┌─ Text block
Tips for Living with Diabetes to Mark American Diabetes Month
Diabetes is one of America’s fastest growing diseases. During American Diabetes Month, observed in November, Broward College Nursing Professor Jennifer Lunny is offering tips on successfully living with and managing diabetes.
“I have experienced Type 1 diabetes for 45 years, and the management of this disease affects each area of my daily life,” said Lunny. “The good news is nearly all of this is positive and not restrictive. Despite this being a tough disease, it can also be a blessing in disguise since it causes such a healthy focus on lifestyle, diet and exercise.” Here are five tips on individuals managing diabetes:
- Obtain a Flu Shot. Diabetics are more likely to get a cold or other illness, so it is advised you get a flu shot. Any illness can make diabetes more difficult to control, and people with diabetes who do get the flu are more likely than others to experience other complications.
- Keep Active to Prevent Complications. Regular physical activity is important and critical to managing diabetes. When you are active, your cells become more sensitive to insulin, so they work more efficiently. Your cells also remove glucose from the blood during exercise. Other benefits of physical activity include, but are not limited to, lowering risk of heart disease, reducing or maintaining your weight, strengthening your heart, muscles and bones, and sleeping better.
- Check Your Blood Sugar Often. The Hemoglobin A1C blood test measures your average blood glucose for the past 2 to 3 months, and therefore, gives you a good idea of how well your diabetes treatment plan is working. Diabetes is diagnosed at an AIC value of greater than or equal to 6.5 percent. The American Diabetes Association suggests that people experiencing diabetes attempt to achieve an AIC value of 7 percent; however, a more or less rigid glycemic control may be appropriate for you.
└─
┌─ Source data
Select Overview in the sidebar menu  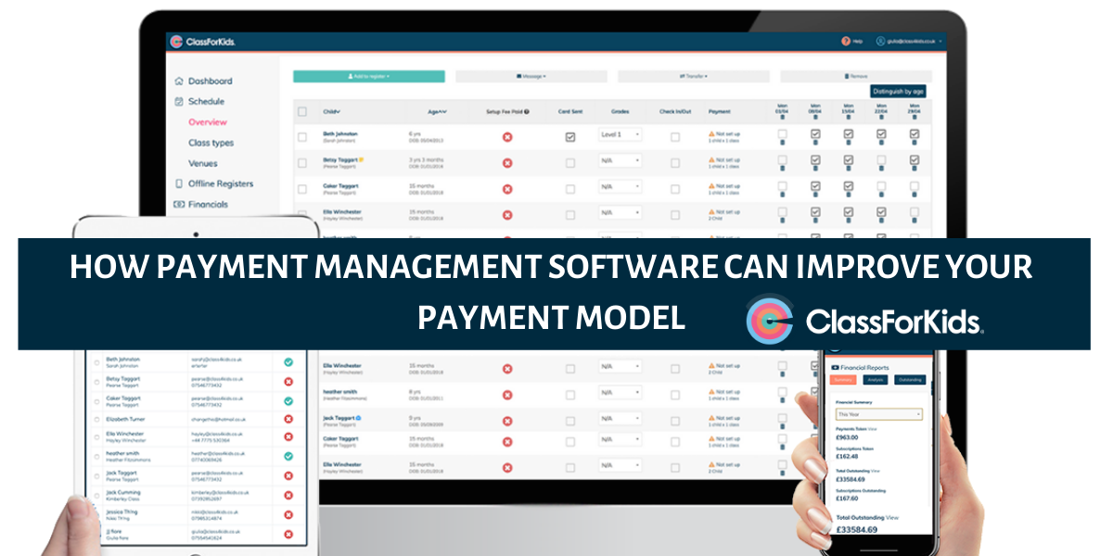point(208,121)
└─
Task requirements:
A - Please copy out the diabetes tips article from "- Check Your" up to and including "appropriate for you.".
B - Go on writing the diabetes tips article from the point where it stops.

Answers by item:
A -
- Check Your Blood Sugar Often. The Hemoglobin A1C blood test measures your average blood glucose for the past 2 to 3 months, and therefore, gives you a good idea of how well your diabetes treatment plan is working. Diabetes is diagnosed at an AIC value of greater than or equal to 6.5 percent. The American Diabetes Association suggests that people experiencing diabetes attempt to achieve an AIC value of 7 percent; however, a more or less rigid glycemic control may be appropriate for you.

B -
- Prevent Low Blood Glucose Readings. Symptoms happen quickly when your blood glucose is low. Your reaction to hypoglycemia can be different from other people’s reaction. It is important that you learn your own signs and symptoms. The only sure way to know that you are experiencing hypoglycemia is to check your blood glucose. It is also important to educate others that spend time with you about the signs and symptoms of low blood sugar. If you are unable to check your blood glucose, treat the hypoglycemia with 15-20 grams of simple carbohydrates (i.e., ½ cup of juice or regular soda). Usually, there is no reason to consume any more than this to restore blood glucose to an acceptable level. Severe hypoglycemia has the potential to cause accidents, injuries, coma and death.
- Make Healthy Food Choices. Knowing what to eat can be confusing. A healthy meal plan for people with diabetes is generally the same as a healthy diet for anyone — low in saturated and trans-fat, moderate in salt and sugar, and focused on meals based on lean protein, non-starchy vegetables, whole grains, healthy fats and fruit with portion size and frequency being key. Be careful, as “dietetic” or diabetic foods generally offer no special benefit, cost more, contain carbohydrates and cause a laxative effect if they contain sugar alcohols. Sweets are not “off limits” to people with diabetes. The key is to have a very small portion and save them for special occasions.